Nous passerons à Trois-Rivières où se
louent encore des cabanes plantées sur la glace du lac. Dans la cabane, il y a
un poêle, et un trou a été creusé dans la glace épaisse pour que vous puissiez
y tremper vos lignes. Traditionnellement, je crois qu’il est prudent d’apporter
de quoi boire : Du sec, car il fait bigrement froid ! Il ne me sera
pas donné d’aller à la pèche à Trois-Rivières, mais j’aurai l’occasion d’y
aller sur le lac Saint-Jean, tout près de Chicoutimi.
… Chicoutimi … Inoubliable !
D’abord parce que l’autobus qui vous y conduit traverse des régions aux noms de
rêve : Saguenay, Laurentides …
Et puis parce que, si vous avez la
curiosité de consulter l’annuaire téléphonique, vous vous apercevrez que la
totalité des habitants, en tout et pour tout, arborent trois ou quatre
patronymes … Tellement de chez nous ! On les croirait sortis d’un roman
paysan : Jolibois, Charlebois, Tremblay … Pourquoi faut-il que j’aie
oublié les autres ? Ils chantent en ma mémoire profonde qui les
retrouve parfois.
Autre élément de poésie : Les
panneaux de signalisation routière qui signalent le paisible passage de l’orignal,
ce grand élan des immensités neigeuses dont on dit qu’il gratte le sol avec ses
sabots pour trouver les mousses sous la neige.
- « Oh ! Ne croyez pas
qu’il y en a tant que ça ! Je pense, me dit un ami québécois, qu’on a dû
planter un poteau chaque fois qu’un orignal a traversé la route ! » …
Pour ma part, je n’aurai pas la chance d’en apercevoir, mais cela ne fait
rien : J’aurais pu apercevoir un orignal, vous vous rendez compte !
Les Laurentides ? C’est le
massif montagneux que l’on fréquente pour ses stations de sports d’hiver :
Je ne les apercevrai même pas : Chutes de neige limitant l’horizon, champs
de neige qui recouvrent tout, nivellent tout : Plus de vallons, plus de
rivières, plus de lacs, beaucoup de forêts de sapins dont on ne devine que l’orée,
tranchée par la route. Mais où donc cultive-t-on le blé ? Où donc pâturent
les troupeaux ? On peut se poser des questions lorsqu’on sait la
longueur des hivers. Ce pays, pourtant, produit du blé, produit du lait …

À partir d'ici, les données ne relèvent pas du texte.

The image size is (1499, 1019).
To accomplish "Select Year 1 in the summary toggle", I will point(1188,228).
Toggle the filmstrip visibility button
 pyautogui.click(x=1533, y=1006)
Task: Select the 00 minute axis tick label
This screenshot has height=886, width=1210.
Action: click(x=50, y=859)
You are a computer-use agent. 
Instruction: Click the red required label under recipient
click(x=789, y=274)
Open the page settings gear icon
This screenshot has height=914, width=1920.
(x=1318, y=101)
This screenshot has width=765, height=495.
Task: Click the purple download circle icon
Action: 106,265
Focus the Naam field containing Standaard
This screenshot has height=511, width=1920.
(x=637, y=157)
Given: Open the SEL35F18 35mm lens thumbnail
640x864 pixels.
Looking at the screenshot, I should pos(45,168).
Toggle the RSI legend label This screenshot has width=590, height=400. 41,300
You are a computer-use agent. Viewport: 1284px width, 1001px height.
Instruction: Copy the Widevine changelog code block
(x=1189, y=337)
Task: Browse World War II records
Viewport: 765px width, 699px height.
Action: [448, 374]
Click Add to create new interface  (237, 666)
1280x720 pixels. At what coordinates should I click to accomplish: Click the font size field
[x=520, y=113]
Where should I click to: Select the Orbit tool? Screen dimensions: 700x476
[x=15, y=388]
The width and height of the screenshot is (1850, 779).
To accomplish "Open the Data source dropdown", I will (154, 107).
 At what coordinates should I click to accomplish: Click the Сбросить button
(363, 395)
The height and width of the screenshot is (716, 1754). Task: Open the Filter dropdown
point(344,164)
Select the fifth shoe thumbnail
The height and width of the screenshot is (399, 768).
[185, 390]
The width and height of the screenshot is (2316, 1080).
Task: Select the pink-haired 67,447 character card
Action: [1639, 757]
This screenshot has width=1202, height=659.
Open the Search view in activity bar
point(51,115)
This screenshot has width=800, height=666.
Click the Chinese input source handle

Allons, l’homme a su s’adapter partout. Les érables, dont la feuille orne le
drapeau canadien et dont les immensités, rousses en automne, embellissent les
affiches des compagnies touristiques … Il me faudra revenir en une autre
saison !
Lorsque j’arrive à Chicoutimi, la
rivière est gelée, bien sûr : Le thermomètre est descendu jusqu’à moins
quarante ! Moins vingt à Québec ou à Montréal, je supportais encore
allègrement, mon manteau restait ouvert la plupart du temps sur mon pull marin
… Mais moins quarante ! Je comprends que des enseignants québécois aient
envie d’aller passer un an en Europe pour se réchauffer. Je comprends aussi
pourquoi on rencontre tant de Canadiens, l’hiver, aux parages des
Antilles ! Moi, je n’existe plus : J’ai relevé le col de mon manteau,
j’ai rabatu les oreilles de ma chapska … Il n’y a plus que le bout de mon nez
qui dépasse, et il gèlerait vite si je n’y prenais garde : Allons,
rentrons le nez aussi ! Mais il faut bien respirer ! Quant aux
doigts, heureusement que je porte des gants épais !
C’est à ce moment-là qu’à proximité,
les pompiers chargent dans leur voiture le corps gelé d’un homme qui s’est fait
surprendre, probablement en état d’ivresse, parmi les blocs de glace accumulés
dans le lit de la rivière … Celui-là est arrivé au bout de son chemin.
Au même instant, et la conjonction
des deux scènes produit un effet complètement surréaliste, mes yeux distinguent
un restaurant, là, devant moi. Il est installé sous une énorme bulle de verre.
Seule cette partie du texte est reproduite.